Upgrade Terraform to 1.11 or later where native S3 state locking (`use_lockfile`) is generally available; in 1.10 it was experimental.
In the S3 backend configuration block set `use_lockfile = true`; remove or stop adding the `dynamodb_table` argument (it is deprecated in 1.11 and will be removed in a future version).
Ensure the S3 bucket has versioning enabled; Terraform uses S3 conditional writes (`If-None-Match`) to create a `.tflock` file alongside the state file, requiring S3 object conditional write support (available on standard S3 buckets).
The lock file is named `<state-key>.tflock`; ensure the IAM policy for Terraform's identity includes `s3:PutObject`, `s3:GetObject`, and `s3:DeleteObject` on both `*.tfstate` and `*.tflock` object paths.

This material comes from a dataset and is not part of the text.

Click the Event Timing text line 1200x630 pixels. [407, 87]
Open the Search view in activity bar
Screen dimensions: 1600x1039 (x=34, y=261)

Test locking by running two simultaneous `terraform plan` operations against the same state; the second should fail with a lock error until the first completes.
For teams migrating from DynamoDB locking, remove the DynamoDB table reference from the backend config and the DynamoDB IAM permissions after verifying native locking works correctly.
Known gotchas
S3 native locking requires the bucket to be in a region that supports S3 conditional writes; all standard AWS regions support this, but GovCloud and some China regions should be verified.
`use_lockfile` is incompatible with `dynamodb_table`; specifying both in the same backend block produces a configuration error.
If a Terraform run is forcibly killed (e.g., SIGKILL or CI runner timeout), the `.tflock` file may remain and must be manually deleted from S3 to unlock the state.